Further, the legal basis for using data is confusing and muddled where clinical research is involved. For these reason, and for the sake of the intellectual and economic interest of the European Union, I wish for a standard agreed consent that researchers can use for their subjects, plus a special, specific “legal basis” for using data in clinical trials that acknowledges the need for information to be ethically withheld from subjects and that notes the accepted afterlife of clinical trial information in publications for the advancement of science. (It also wouldn’t hurt to have clarification that clinical test subjects, once they have agreed to be in a trial and given adequate notice of what that trial entails, not be able to remove their names and data from the scientific proceedings.)
The report contains a provision requesting a fourth category of regulated entities in the data chain: the producer. A producer would be a hardware or software company that is not currently regulated by EU privacy rules in their development, manufacture and sales roles. The DSK wants these roles regulated and held subject to the GDPR. While “Privacy by Design” principles make sense in a world where data is becoming more deeply regulated every day, and while building data security into products is a laudable goal, this proposal, without a long waiting period prior to enforcement and a set of exceptions and exemptions will cause chaos in the marketplace.
Every new car, every IoT device, every airplane, every smart doorbell would be subject to regulation and litigious second guessing on how much security they should be building into their products. This gives the EU privacy regulators veto power over manufacturing spending decisions and product development, crippling the emerging market for smart items. While I am sure the German authorities would enjoy exercising power over every manufacturing company selling goods in Europe, this is a lousy and entirely impractical idea.

TASK A = According to the passage on EU privacy regulation, what fourth category of regulated entities in the data chain does the report request?
TASK B = Carry on the passage on EU privacy regulation from its last sentence.

THE DATA =

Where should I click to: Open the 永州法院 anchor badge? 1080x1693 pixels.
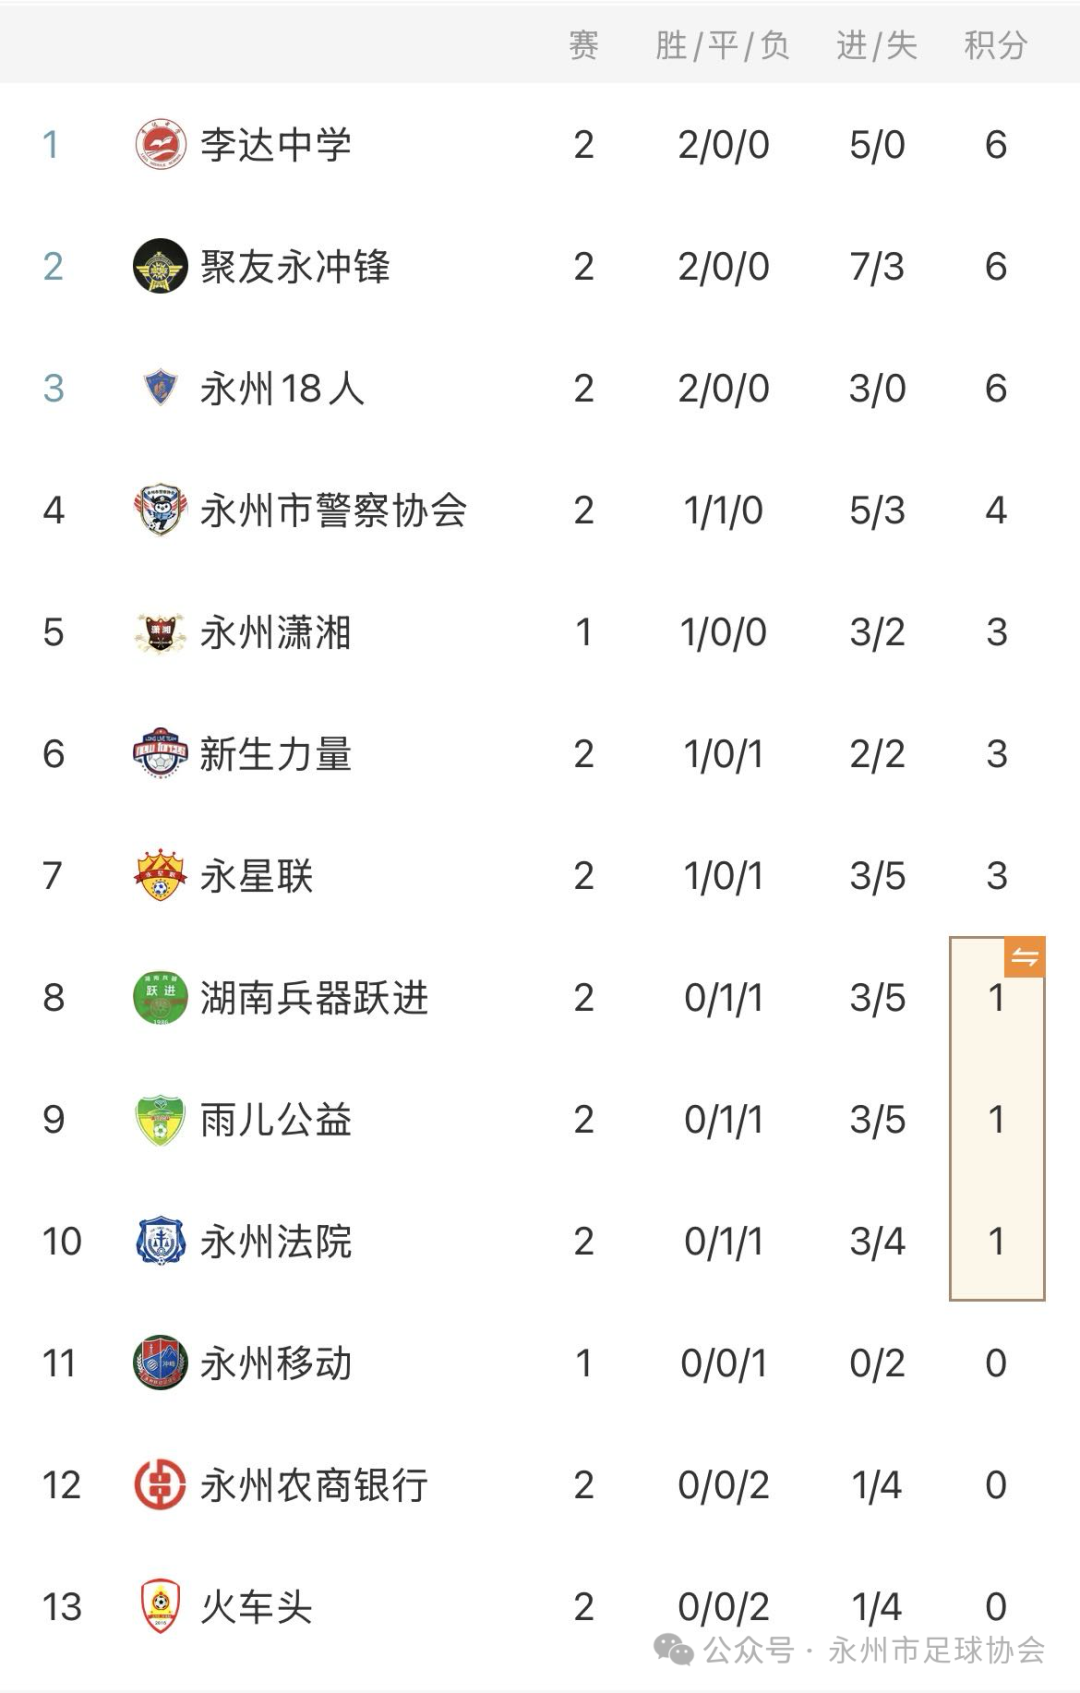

ANSWER A = The producer.

ANSWER B =
The German authority is deeply hostile to the concept of profiling, although the practice can describe a wide variety of activities from guessing what kind of books a person likes to buy to suggest more relevant purchase options to preparing comprehensive files containing both public and private data used for multiple purposes. It would seem to me that the latter example could be troubling, while the former example is much less so. The Report proposed that:
"The only possible legal bases for profiling should be – apart from having a specific legal basis – consent or a contract. That would ensure that profiling is only possible if the data subject is aware of it and has consented to it.”
The DSK also makes clear that specific legal basis for profiling should be limited and “There can . . . be no substitute for a statutory regulation.” My wish, if the EU legislators consider this proposal, that they do not paint with too broad a brush. A personal profile may be built on a few items of information, or tens of thousands of items. The profile may identify a person or simply follow a device ID within one website. Not all of these functions demands consent, and if they all did, people’s internet experiences would be decidedly poorer without much, if any, benefit to the data subject.
This report begins a necessary process – public discussion of how the GDPR is meeting its goals and how it can be revised for the public good. While I may not agree with all the proposals, the exercise is worth undertaking, and I salute this Report for raising important issues, even if I rarely agree with its proposed solutions.